Right kind of building?

The demand for a new sports or community hub is unproven. Apart from a poorly-publicised local consultation last summer, no dialogue seems to have taken place with any stakeholders except for the Rainbow Centre and the Gaelic Football Club, nor with any of the neighbouring schools.

That is a serious omission in the case of Ark Pioneer Academy, which was only given planning permission on condition that its outdoor and indoor sports, music, drama and dance facilities would be available to the community. There’s a real risk of duplicating them unnecessarily.

Nor would the proposed hub be a sweet pavilion in the park – it’s as big as a small primary school! It would cost a lot and, at probably 6 metres (20ft) or more tall, it would be highly visible.

Right landscape design?

King George V Playing Field in spring (looking E)Improving the existing grass pitches would be welcome, and the K George V Playing Fields could be revitalised by Gaelic Football with a new pavilion on the footprint of its burnt-out predecessor. The proposed new Dollis footbridge and perimeter trail would also encourage walkers to enjoy this lovely site.

Some enrichment of Barnet Playing Fields would be good, for plant, wildlife and visual variety. For example, hedgerows could be thickened and groups of trees planted to form wildlife corridors between the existing Dollis Brook and Grasvenor Avenue copses; but those don’t appear to be proposed.

What won’t enhance Barnet Playing Fields is a concrete skate/BMX park, or yet more artificial surfaces, high fencing and floodlights – but these are all being proposed. Do we need another MUGA, when surely the existing Ark and Hadley Wood Trust’s pitches will be ample?

And are 66 extra parking places needed? They are bound to exacerbate existing traffic congestion in Barnet Lane.

Right place?

Assuming that these facilities are really needed, though, are they in the right place?

Undoubtedly the Rainbow Centre would benefit from a new home – but does it make sense in the middle of Barnet Playing Fields? And is that the place to locate the new café and sports facilities, far from public transport? It also seems perverse to bring 66 cars right into the heart of this green space.

A new building and car park would be so much simpler and cheaper to provide at the edge of the site, where they could be easily accessed and serviced (and more cheaply connected to utilities and drains). Better still, they wouldn’t dominate the parkland.

Barnet Playing Fields (looking S). The new skate/BMX park would occupy the foreground, and trees on the right would be felled for the 66-place car park.The location of the skate/BMX park is also questionable. It is doubtful that Ark or Grasvenor Avenue neighbours would welcome such a visual and audible attraction just across their boundary fences.

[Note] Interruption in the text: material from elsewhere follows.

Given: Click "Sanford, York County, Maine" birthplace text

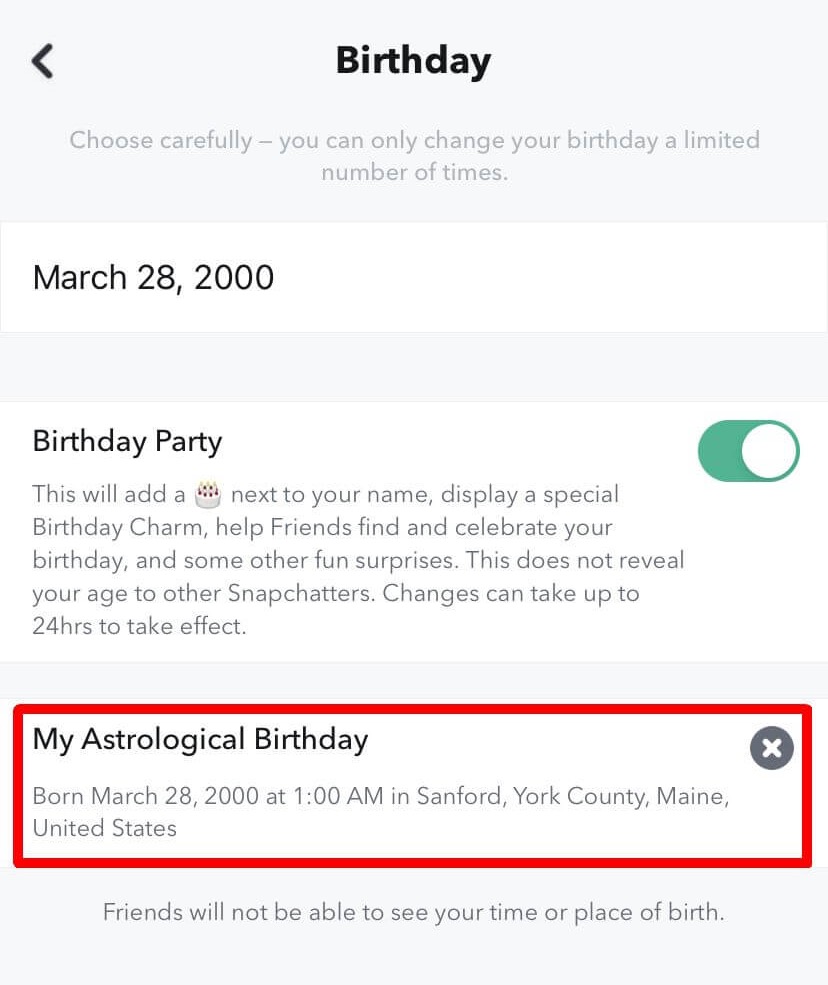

The proposals would be easier to judge if other possible locations had been studied (as is normally done with this sort of project).

For some reason, the former cricket pavilion (an obvious candidate for reuse) was excluded from this study. But why, for example, isn’t the hub located alongside Barnet Table Tennis Centre and the opportunity taken to tidy up the most neglected part of the present fields? Or at the south-east corner of the site, where it would attract users from Whetstone, and perhaps breakfast and after-school use by Grasvenor Avenue Infant School?

Sustainable?

The ecological assessment of the playing fields and their fringes should be made available to the public. Whatever finally emerges must minimise use of energy and water, and harm to the existing landscape. Any building or landscape development must be an exemplar of sustainable design if it is to be acceptable on these vaulable Green Belt sites.

The business case for the proposals must also be demonstrated. Barnet has made clear in its Parks & Open Spaces Strategy (and elsewhere) that no Council funding can be expected for such projects, so where will the capital and running costs be found? In Tudor Park and further down the Dollis valley, well-intentioned sports and community buildings have been left to decay. It would be sad and irresponsible not to do better.